In 2013, Michael Mosley of the BBC 'Magazine' reported, "For many years scientists have been working to develop 'truth drugs' - drugs that will make you open up and tell all you know to an interrogator. One of the oldest and best known of these truth drugs is sodium thiopental. I was intrigued but also extremely sceptical about the claims that sodium thiopental, originally developed as an anaesthetic, could make people speak the truth if they chose not to. 

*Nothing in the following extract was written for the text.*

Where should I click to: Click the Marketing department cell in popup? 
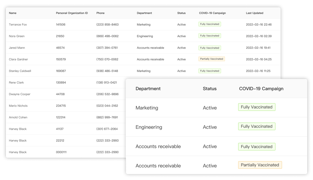pos(147,108)
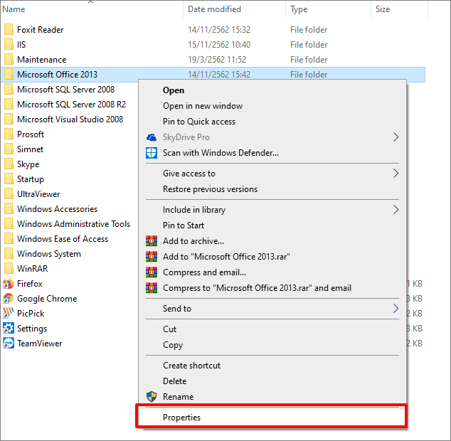
Task: Select Rename in the context menu
Action: [x=178, y=397]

"So I decided, as part of a series I've been making on the extraordinary history of pharmaceuticals, to try it out. Sodium thiopental is part of a group of drugs called barbiturates, drugs widely used in the 1950s and 60s to help people sleep better. They are no longer used for that purpose because they are extremely addictive and potentially lethal - Marilyn Monroe famously died from a barbiturate overdose. 

"Barbiturates work by slowing down the rate at which messages travel through the brain and spinal column. The more barbiturates there are, the harder it is for chemical messages to cross the gaps between one neuron and the next. Your whole thinking process slows down until you fall asleep. With thiopental, that happens very quickly indeed. 

"Although it was originally developed as an anaesthetic, it was soon noticed that when patients were in that twilight zone halfway between consciousness and unconsciousness, they became more chatty and disinhibited. After the drug had worn off, the patients forgot what they had been talking about. It was decided that sodium thiopental might form the basis for a truth drug, an interrogation tool. But does it really work? The truth is we don't have a reliable truth drug yet. Or if there is one out there, nobody's telling."